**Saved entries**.

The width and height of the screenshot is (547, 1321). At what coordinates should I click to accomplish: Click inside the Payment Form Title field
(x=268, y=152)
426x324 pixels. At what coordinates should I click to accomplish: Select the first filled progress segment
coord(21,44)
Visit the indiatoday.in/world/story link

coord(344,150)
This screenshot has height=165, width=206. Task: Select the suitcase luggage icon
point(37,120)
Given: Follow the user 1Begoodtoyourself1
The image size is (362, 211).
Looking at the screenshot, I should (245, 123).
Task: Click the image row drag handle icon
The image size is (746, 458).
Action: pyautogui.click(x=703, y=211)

* * *

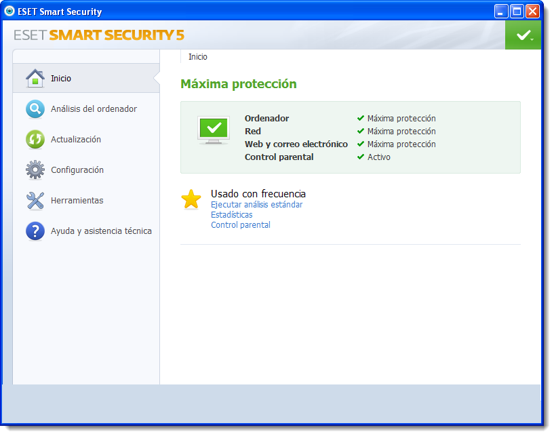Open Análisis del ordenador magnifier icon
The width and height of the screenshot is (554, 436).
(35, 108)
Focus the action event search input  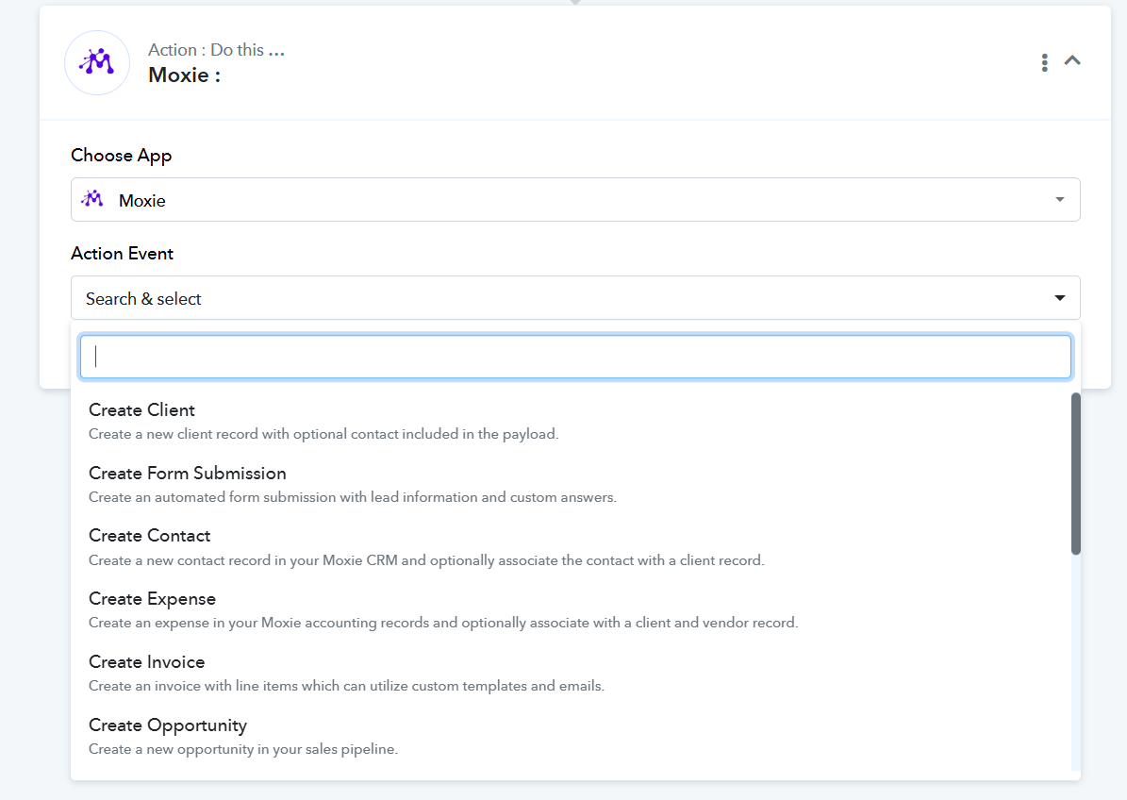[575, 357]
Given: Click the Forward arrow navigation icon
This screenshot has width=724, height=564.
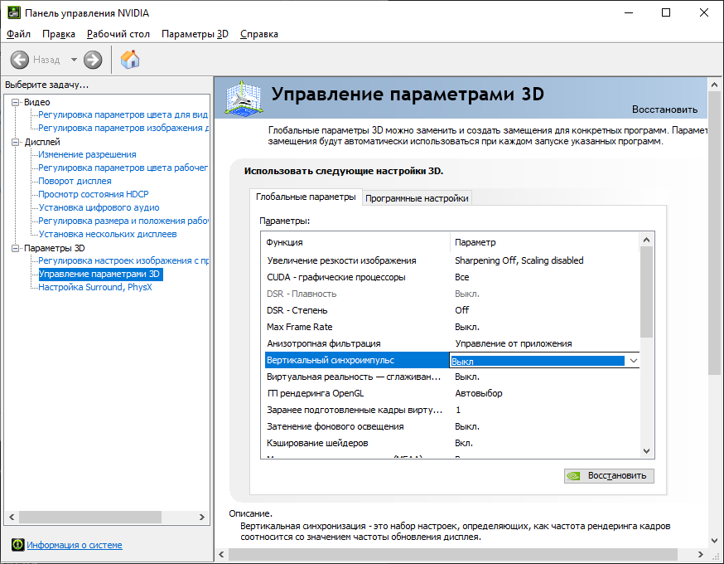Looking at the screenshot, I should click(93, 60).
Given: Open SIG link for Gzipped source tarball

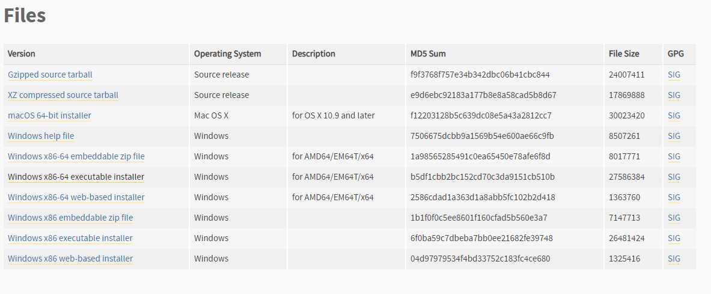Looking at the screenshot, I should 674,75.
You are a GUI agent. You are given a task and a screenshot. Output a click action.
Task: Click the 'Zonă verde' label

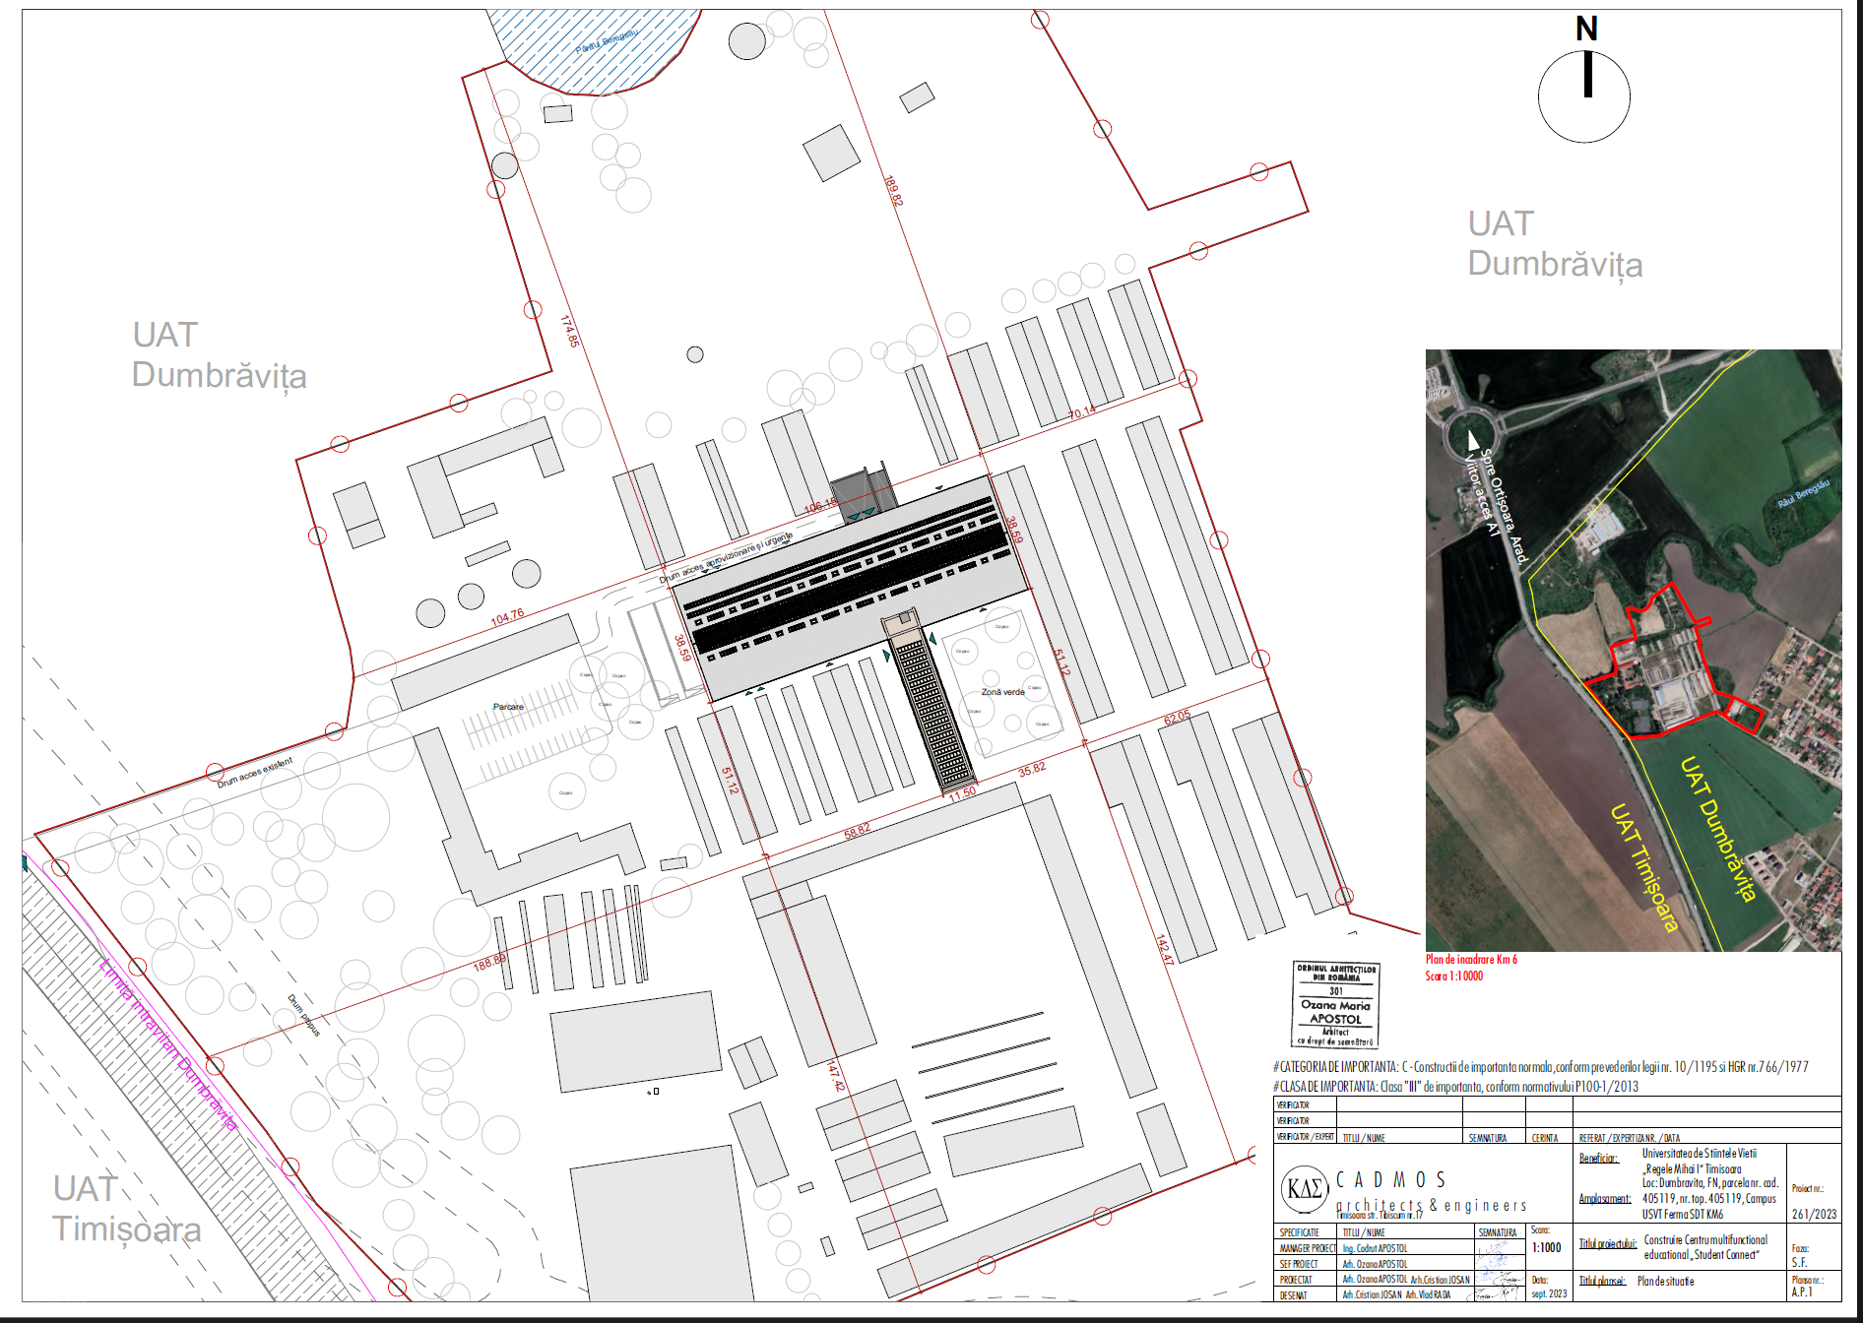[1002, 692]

--

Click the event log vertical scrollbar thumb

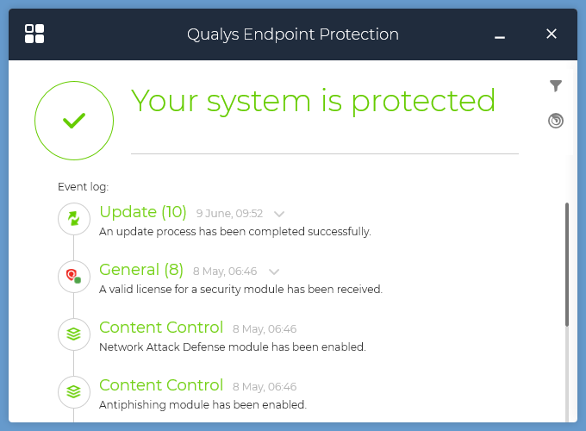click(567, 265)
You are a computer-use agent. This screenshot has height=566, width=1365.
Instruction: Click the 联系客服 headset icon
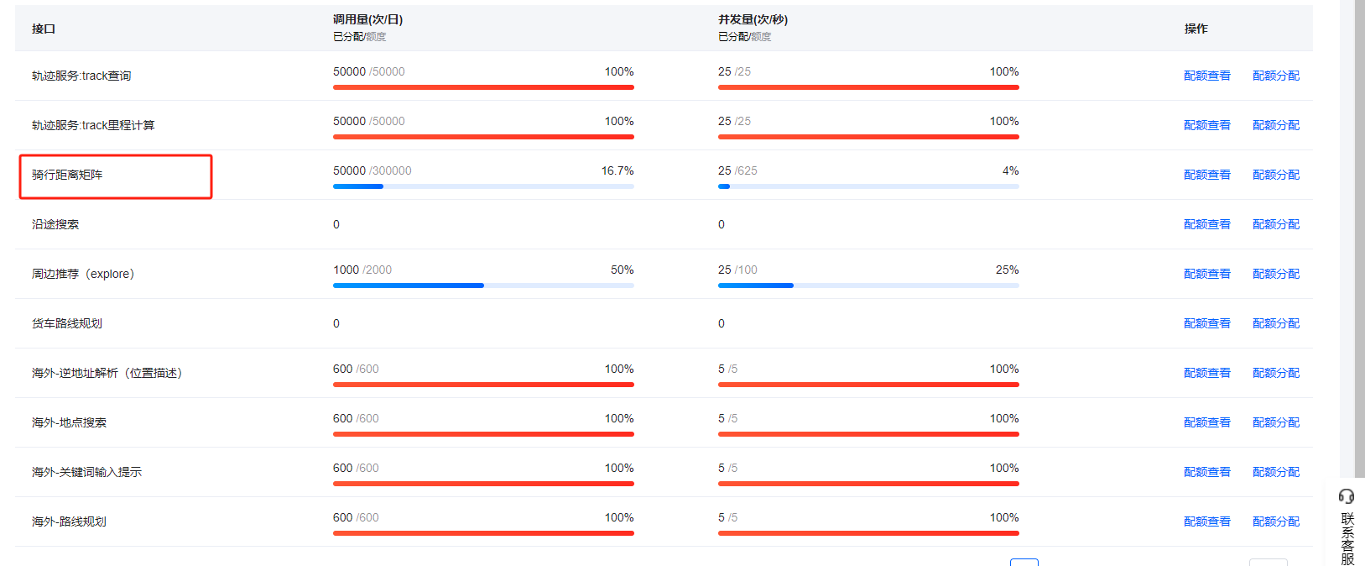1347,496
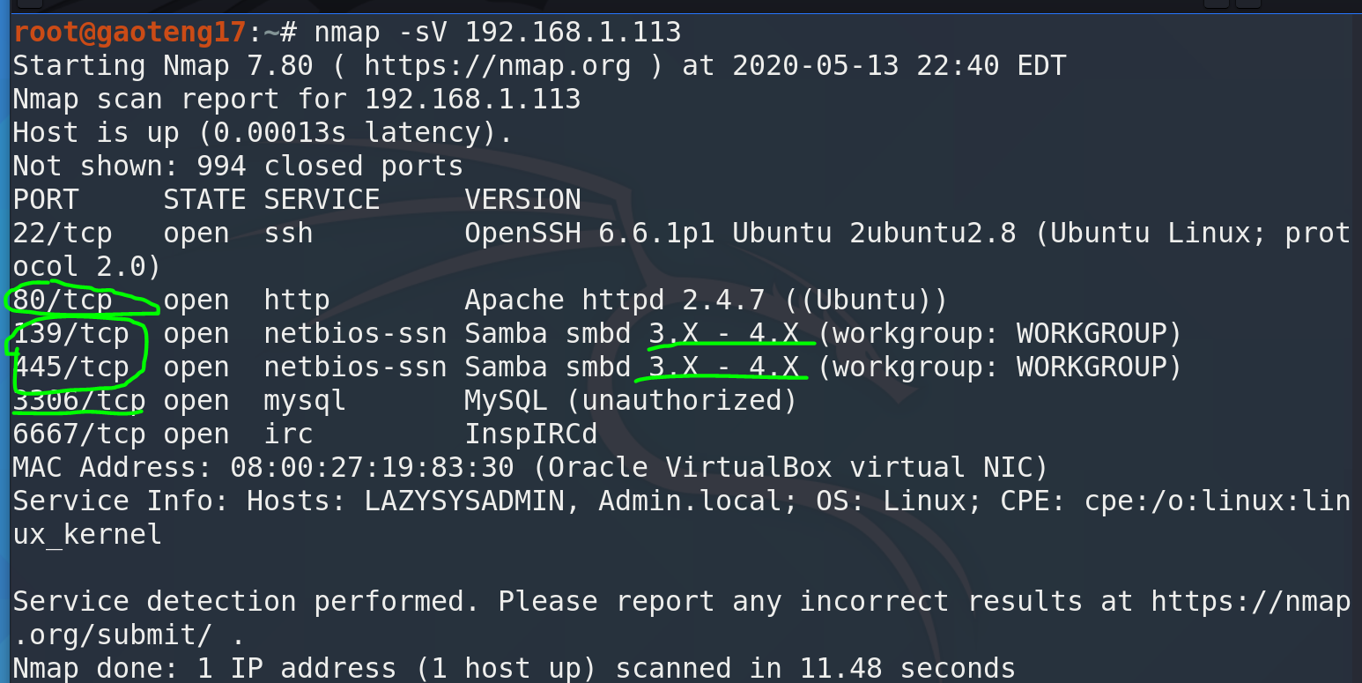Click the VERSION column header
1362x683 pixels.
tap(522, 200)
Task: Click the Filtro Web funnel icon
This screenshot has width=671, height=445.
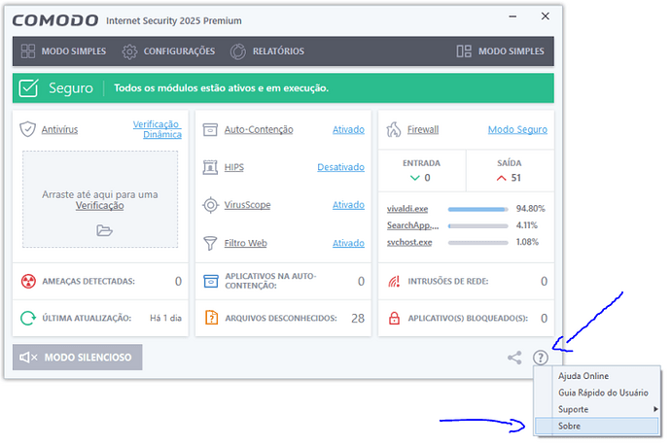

**What is expected**.
Only one number is needed: please count the lines of the entries above in which the string "agent" occurs.

**Reply**.
2